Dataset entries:
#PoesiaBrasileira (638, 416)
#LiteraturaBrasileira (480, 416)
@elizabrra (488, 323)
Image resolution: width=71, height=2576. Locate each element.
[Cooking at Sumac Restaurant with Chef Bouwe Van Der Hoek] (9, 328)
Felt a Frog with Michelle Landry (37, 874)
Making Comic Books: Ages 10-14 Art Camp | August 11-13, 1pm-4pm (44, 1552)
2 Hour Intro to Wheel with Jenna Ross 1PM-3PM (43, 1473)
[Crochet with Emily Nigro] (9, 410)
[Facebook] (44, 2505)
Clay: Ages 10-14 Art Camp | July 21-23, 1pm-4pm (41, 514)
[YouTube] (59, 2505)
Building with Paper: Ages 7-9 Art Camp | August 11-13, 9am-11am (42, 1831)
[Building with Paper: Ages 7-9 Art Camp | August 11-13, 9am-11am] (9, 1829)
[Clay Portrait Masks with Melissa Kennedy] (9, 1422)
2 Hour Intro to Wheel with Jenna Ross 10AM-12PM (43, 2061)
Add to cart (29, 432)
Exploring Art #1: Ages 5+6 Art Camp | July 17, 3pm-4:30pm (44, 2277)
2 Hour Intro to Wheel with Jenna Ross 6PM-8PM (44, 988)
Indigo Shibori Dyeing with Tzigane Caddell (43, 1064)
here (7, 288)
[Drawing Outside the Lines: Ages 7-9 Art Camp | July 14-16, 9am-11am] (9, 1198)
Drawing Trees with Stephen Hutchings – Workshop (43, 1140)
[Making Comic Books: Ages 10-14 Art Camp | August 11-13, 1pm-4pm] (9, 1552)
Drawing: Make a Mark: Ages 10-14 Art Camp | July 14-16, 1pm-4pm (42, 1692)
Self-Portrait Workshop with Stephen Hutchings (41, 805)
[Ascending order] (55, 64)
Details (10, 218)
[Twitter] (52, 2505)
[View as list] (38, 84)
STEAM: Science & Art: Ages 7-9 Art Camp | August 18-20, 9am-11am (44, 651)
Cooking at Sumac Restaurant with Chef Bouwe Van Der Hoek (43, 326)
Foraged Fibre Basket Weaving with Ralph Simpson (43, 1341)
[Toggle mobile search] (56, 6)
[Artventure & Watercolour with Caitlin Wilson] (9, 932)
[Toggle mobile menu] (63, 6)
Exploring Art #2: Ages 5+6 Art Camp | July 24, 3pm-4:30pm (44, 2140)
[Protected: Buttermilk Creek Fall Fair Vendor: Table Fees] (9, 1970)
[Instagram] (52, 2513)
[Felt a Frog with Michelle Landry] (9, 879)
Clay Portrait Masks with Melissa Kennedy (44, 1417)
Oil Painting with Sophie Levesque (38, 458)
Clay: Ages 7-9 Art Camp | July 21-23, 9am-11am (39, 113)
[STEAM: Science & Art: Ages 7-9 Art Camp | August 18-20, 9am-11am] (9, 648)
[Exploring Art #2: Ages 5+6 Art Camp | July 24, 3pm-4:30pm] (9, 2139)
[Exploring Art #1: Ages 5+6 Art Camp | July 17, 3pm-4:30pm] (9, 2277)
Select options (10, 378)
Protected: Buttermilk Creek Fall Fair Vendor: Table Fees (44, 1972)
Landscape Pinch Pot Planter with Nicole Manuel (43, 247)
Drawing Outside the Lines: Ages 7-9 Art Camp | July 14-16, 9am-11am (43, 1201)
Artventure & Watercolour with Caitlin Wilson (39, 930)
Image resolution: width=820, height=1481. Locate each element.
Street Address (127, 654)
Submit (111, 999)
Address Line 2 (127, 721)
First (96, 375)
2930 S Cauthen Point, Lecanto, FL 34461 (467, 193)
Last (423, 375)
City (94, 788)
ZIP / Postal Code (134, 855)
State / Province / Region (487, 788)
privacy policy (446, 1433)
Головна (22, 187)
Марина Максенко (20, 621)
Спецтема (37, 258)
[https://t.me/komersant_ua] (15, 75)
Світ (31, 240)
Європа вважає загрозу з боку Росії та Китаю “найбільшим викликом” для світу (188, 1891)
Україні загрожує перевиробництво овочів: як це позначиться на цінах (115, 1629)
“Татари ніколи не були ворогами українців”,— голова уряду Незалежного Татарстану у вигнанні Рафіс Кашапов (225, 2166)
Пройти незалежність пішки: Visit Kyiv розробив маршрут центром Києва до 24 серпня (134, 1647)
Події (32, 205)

> **What is being asked**
Output all entries exactly as given above.

> **Answer area**
#PoesiaBrasileira (638, 416)
#LiteraturaBrasileira (480, 416)
@elizabrra (488, 323)
Image resolution: width=71, height=2576. Locate each element.
[Cooking at Sumac Restaurant with Chef Bouwe Van Der Hoek] (9, 328)
Felt a Frog with Michelle Landry (37, 874)
Making Comic Books: Ages 10-14 Art Camp | August 11-13, 1pm-4pm (44, 1552)
2 Hour Intro to Wheel with Jenna Ross 1PM-3PM (43, 1473)
[Crochet with Emily Nigro] (9, 410)
[Facebook] (44, 2505)
Clay: Ages 10-14 Art Camp | July 21-23, 1pm-4pm (41, 514)
[YouTube] (59, 2505)
Building with Paper: Ages 7-9 Art Camp | August 11-13, 9am-11am (42, 1831)
[Building with Paper: Ages 7-9 Art Camp | August 11-13, 9am-11am] (9, 1829)
[Clay Portrait Masks with Melissa Kennedy] (9, 1422)
2 Hour Intro to Wheel with Jenna Ross 10AM-12PM (43, 2061)
Add to cart (29, 432)
Exploring Art #1: Ages 5+6 Art Camp | July 17, 3pm-4:30pm (44, 2277)
2 Hour Intro to Wheel with Jenna Ross 6PM-8PM (44, 988)
Indigo Shibori Dyeing with Tzigane Caddell (43, 1064)
here (7, 288)
[Drawing Outside the Lines: Ages 7-9 Art Camp | July 14-16, 9am-11am] (9, 1198)
Drawing Trees with Stephen Hutchings – Workshop (43, 1140)
[Making Comic Books: Ages 10-14 Art Camp | August 11-13, 1pm-4pm] (9, 1552)
Drawing: Make a Mark: Ages 10-14 Art Camp | July 14-16, 1pm-4pm (42, 1692)
Self-Portrait Workshop with Stephen Hutchings (41, 805)
[Ascending order] (55, 64)
Details (10, 218)
[Twitter] (52, 2505)
[View as list] (38, 84)
STEAM: Science & Art: Ages 7-9 Art Camp | August 18-20, 9am-11am (44, 651)
Cooking at Sumac Restaurant with Chef Bouwe Van Der Hoek (43, 326)
Foraged Fibre Basket Weaving with Ralph Simpson (43, 1341)
[Toggle mobile search] (56, 6)
[Artventure & Watercolour with Caitlin Wilson] (9, 932)
[Toggle mobile menu] (63, 6)
Exploring Art #2: Ages 5+6 Art Camp | July 24, 3pm-4:30pm (44, 2140)
[Protected: Buttermilk Creek Fall Fair Vendor: Table Fees] (9, 1970)
[Instagram] (52, 2513)
[Felt a Frog with Michelle Landry] (9, 879)
Clay Portrait Masks with Melissa Kennedy (44, 1417)
Oil Painting with Sophie Levesque (38, 458)
Clay: Ages 7-9 Art Camp | July 21-23, 9am-11am (39, 113)
[STEAM: Science & Art: Ages 7-9 Art Camp | August 18-20, 9am-11am] (9, 648)
[Exploring Art #2: Ages 5+6 Art Camp | July 24, 3pm-4:30pm] (9, 2139)
[Exploring Art #1: Ages 5+6 Art Camp | July 17, 3pm-4:30pm] (9, 2277)
Select options (10, 378)
Protected: Buttermilk Creek Fall Fair Vendor: Table Fees (44, 1972)
Landscape Pinch Pot Planter with Nicole Manuel (43, 247)
Drawing Outside the Lines: Ages 7-9 Art Camp | July 14-16, 9am-11am (43, 1201)
Artventure & Watercolour with Caitlin Wilson (39, 930)
Image resolution: width=820, height=1481. Locate each element.
Street Address (127, 654)
Submit (111, 999)
Address Line 2 (127, 721)
First (96, 375)
2930 S Cauthen Point, Lecanto, FL 34461 (467, 193)
Last (423, 375)
City (94, 788)
ZIP / Postal Code (134, 855)
State / Province / Region (487, 788)
privacy policy (446, 1433)
Головна (22, 187)
Марина Максенко (20, 621)
Спецтема (37, 258)
[https://t.me/komersant_ua] (15, 75)
Світ (31, 240)
Європа вважає загрозу з боку Росії та Китаю “найбільшим викликом” для світу (188, 1891)
Україні загрожує перевиробництво овочів: як це позначиться на цінах (115, 1629)
“Татари ніколи не були ворогами українців”,— голова уряду Незалежного Татарстану у вигнанні Рафіс Кашапов (225, 2166)
Пройти незалежність пішки: Visit Kyiv розробив маршрут центром Києва до 24 серпня (134, 1647)
Події (32, 205)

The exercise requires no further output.